= Hamo de Chigwell =

English merchant and politician

Hamo de Chigwell (sometimes spelled as Hamond; died 1332) was an English merchant and politician. He served seven terms as Lord Mayor of London, between 1319 and 1327. He was a controversial figure, described by a contemporary alderman as "the vilest worm that had been in the City for more than twenty years", and played a role in the struggle for power between King Edward II and Queen Isabella.

== Early life ==
Chigwell, who also used the name Hamond de Dene, was the son of Thomas Chigwell and his wife Cecilia. His will mentions three men (Richard, Walter, and William) who predeceased him and may have been his brothers. Sources disagree on whether he was a fishmonger by profession or a pepperer member of the Grocers' Company. He became an alderman of Queenhithe ward.

== Mayoralty ==
Chigwell served as London's mayor for a total of seven terms, in 1319, 1321, 1322, 1324, 1325, 1326 (during part of which he was removed in favor of Richard de Betoyne), and 1327. During part of this time, he served as a royal warden, rather than a free mayor, as Edward II had revoked the city's right to choose its own mayor in 1321 (deposing Nicholas de Farndone). During this time, Chigwell was given special authority to arrest suspects and administer the lands of rebels. He was also one of the men chosen to pass judgement on the Mortimers.

Chigwell first came to the mayoralty during a time of political turmoil between the crafts and the aldermen, with Chigwell siding with the former. In his first term the city obtained a new charter, under which city officials would be elected by (and could be removed by) the community, aldermen were barred from serving consecutive terms, and (of particular importance to the crafts) admission to the franchise required strangers to the city to be vouched for by six men of their trade (or the commonalty, if uncommitted).

Always in the background of Chigwell's mayoralty were the factional struggles that marked the reign of Edward II. During the ascendancy of Despenser, Chigwell carefully balanced the need to retain his popularity with the people of London against the need to ingratiate himself to the government. In effect, he declared the city neutral in the struggle between Despenser and the nobles, and kept order in the city with a thousand-strong patrol. This policy had mixed results; Chigwell was removed from office in 1323, but later returned.

=== London Uprising ===

During Chigwell's 1326 term, the city was the scene of constant rioting and factional brawls, and when the invasion force of Queen Isabella and Roger Mortimer landed, Chigwell fled to the Black Friars for his safety. Chigwell, along with other prominent Londoners, was specifically targeted by Mortimer to break the city's leadership.

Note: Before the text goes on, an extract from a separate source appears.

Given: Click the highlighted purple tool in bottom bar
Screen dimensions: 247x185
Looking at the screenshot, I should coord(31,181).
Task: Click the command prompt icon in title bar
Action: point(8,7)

The rioters found Chigwell, who was "crying for mercy with clasped hands" and forced him to declare his allegiance to Isabella at the Guildhall. Around the middle of November 1326, Isabella sent a letter with Bishop Stratford authorising him to elect a new London mayor. Richard de Betoyne was elected in place of Chigwell.

He was brought to trial, with a jury heavily biased against him. One of the jurors was the alderman John de Cotun, who described Chigwell as "the vilest worm that had been in the City for more than twenty years" and said it would be a blessing for Chigwell's head to be cut off.

Chigwell was condemned to death, but due to his popularity with the citizenry was merely put under arrest at Orsett under the watch of Bishop Gravesend. Amid growing hostility to Mortimer, Chigwell was released by Gravesend and made a triumphant return to London. Though Isabella ordered his arrest, the citizenry helped him evade capture.

== Later life ==
Chigwell lived until either 1328 or 1332, when he died in his bed. He was buried in St. Paul's Cathedral, in the north-west walk against the choir.